Unglaublich

aber wahr ist, dass wir fast keines der Bücher James Baldwins in  deutscher Übersetzung kaufen können. Rowohlt hat einst manches gedruckt, in der schönen Reihe „Das neue Buch“ etwa, wo auch Rolf Dieter Brinkmanns „Rom, Blicke“ erschien. „Eine Straße und kein Name“ habe ich mir antiquarisch besorgt, politische Essays wie „Schwarz und Weiß“, die „Notes of a native son“. Ich war sofort hingerissen von der klaren, schmerzhaften Dringlichkeit dieser Texte, die im besten Sinne intellektuell sind, so hart wie warmherzig und gar nicht eitel, meilenweit vom Lärm des Literaturbetriebs entfernt, und doch ins Herz der aktuellen Lage treffend, wider den Rassismus, wider die Homophobie, wider den chauvinistischen Hochmut. Und so etwas führt kein deutscher Verlag in seinem Programm? Ja, der Roman „Giovannis Zimmer“ kam noch einmal heraus, in der „Bibliothek der verschwundenen Bücher“ der ZEIT. Es war Teju Cole, der mich auf Baldwin brachte, in „Vertraute Dinge, fremde Dinge“ widmet er ihm einen emphatisch melancholischen Essay.

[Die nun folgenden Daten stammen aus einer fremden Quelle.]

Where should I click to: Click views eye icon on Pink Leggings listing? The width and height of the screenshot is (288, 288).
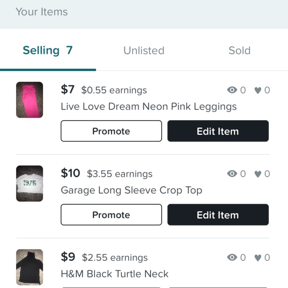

Vor einem Jahr kam Raoul Pecks eindrucksvoller Dokumentarfilm „I Am Not Your Negro“ in die Kinos – jetzt erscheint immerhin „Von dieser Welt“ – Sasha Marianna Salzmann bespricht Baldwins einstigen Debütroman in der FAZ – und erzählt, wie sie auf den Autor kam (es hat mit Istanbul zu tun, unbedingt lesen!). „James Baldwin ist überall und gehört zu uns und unserem Denken, nicht weil wir in politisch brisanten Zeiten leben, sondern weil die Welt immer nach ehrlicher, kompromissloser Literatur hungert“. Und wann lesen wir wieder Baldwins finster strahlende politische Essays?